When you copy the entries, omit the images and keep every word as it is.

Items listed in a dataset:
━━━━
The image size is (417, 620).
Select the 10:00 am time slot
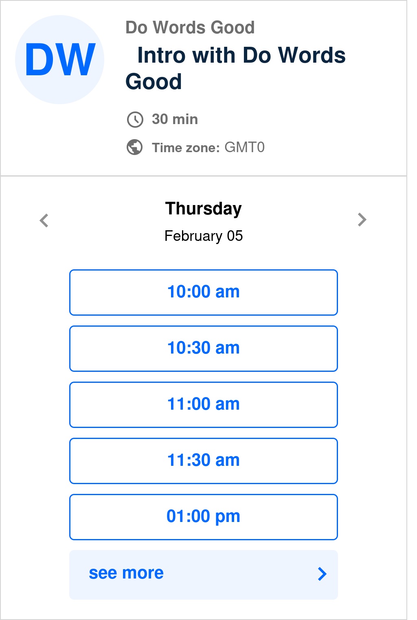point(204,292)
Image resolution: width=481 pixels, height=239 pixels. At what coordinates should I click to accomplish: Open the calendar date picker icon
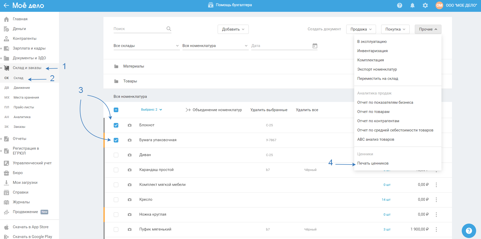point(315,46)
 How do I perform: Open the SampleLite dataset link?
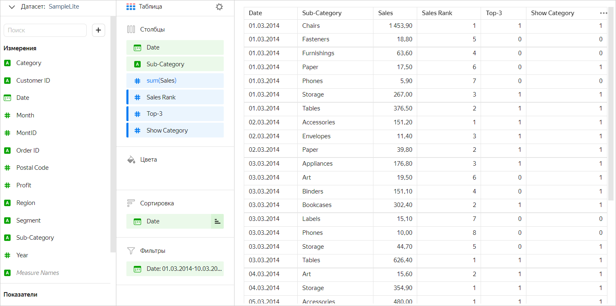(64, 7)
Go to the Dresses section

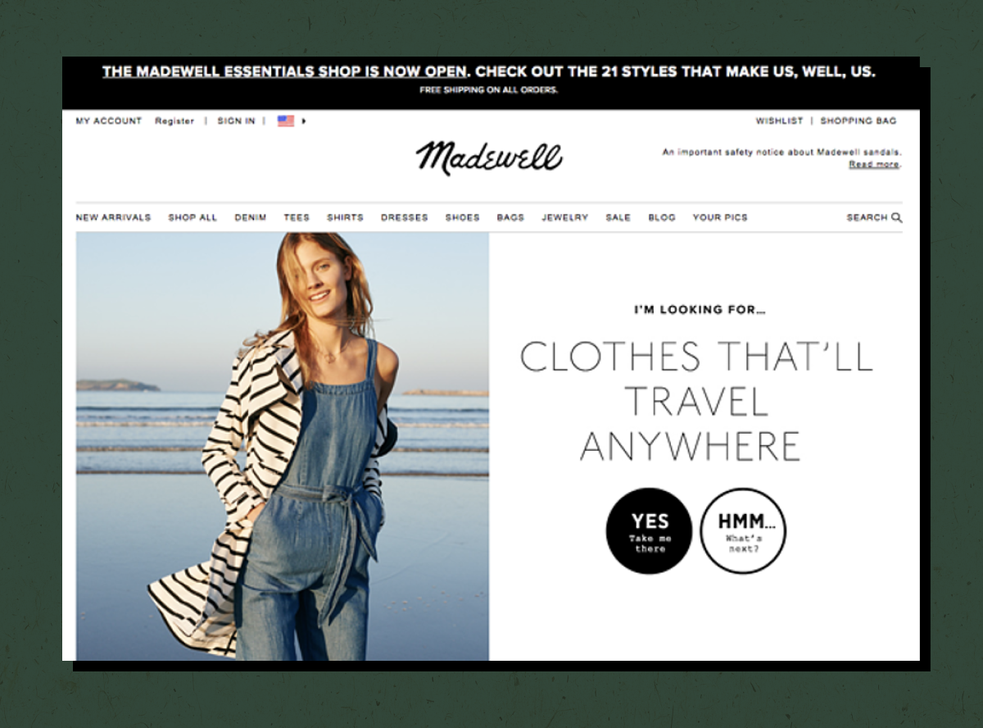point(405,217)
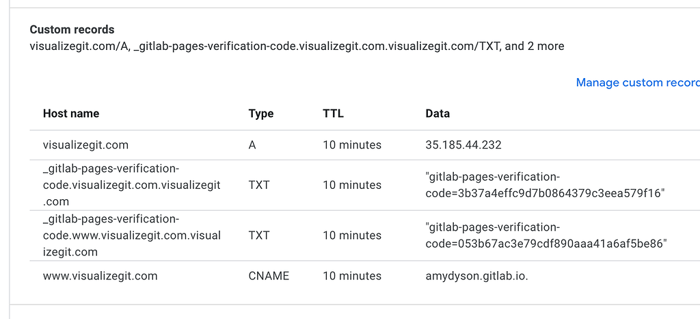
Task: Select the www.visualizegit.com host name cell
Action: point(100,276)
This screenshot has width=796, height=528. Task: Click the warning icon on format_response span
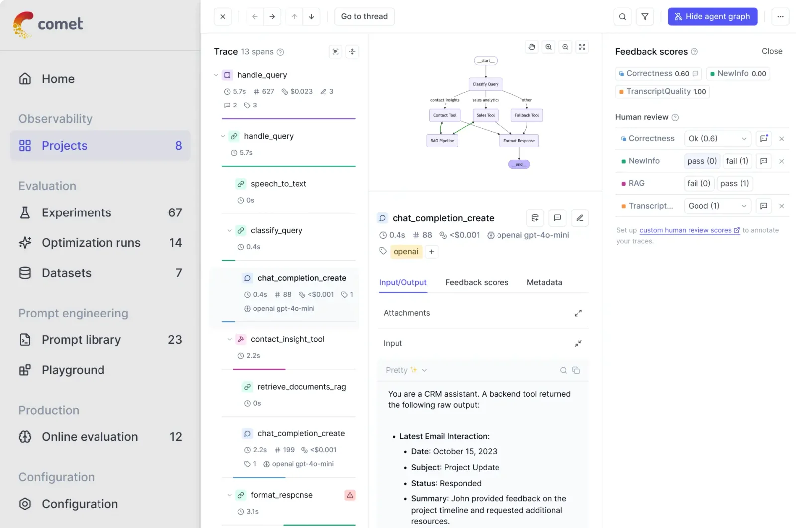tap(350, 495)
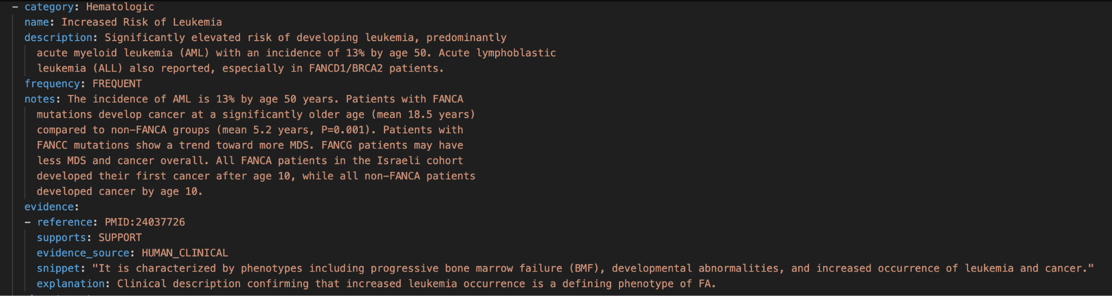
━━━━
Your solution:
The image size is (417, 620).
Select the 10:00 am time slot
point(204,292)
Image resolution: width=481 pixels, height=239 pixels. At what coordinates should I click to accomplish: Open the calendar date picker icon
point(315,46)
 How do I perform: Open the SampleLite dataset link?
(64, 7)
Go to the Dresses section

point(405,217)
Task: Select the www.visualizegit.com host name cell
Action: point(100,276)
This screenshot has width=796, height=528. Task: Click the warning icon on format_response span
tap(350, 495)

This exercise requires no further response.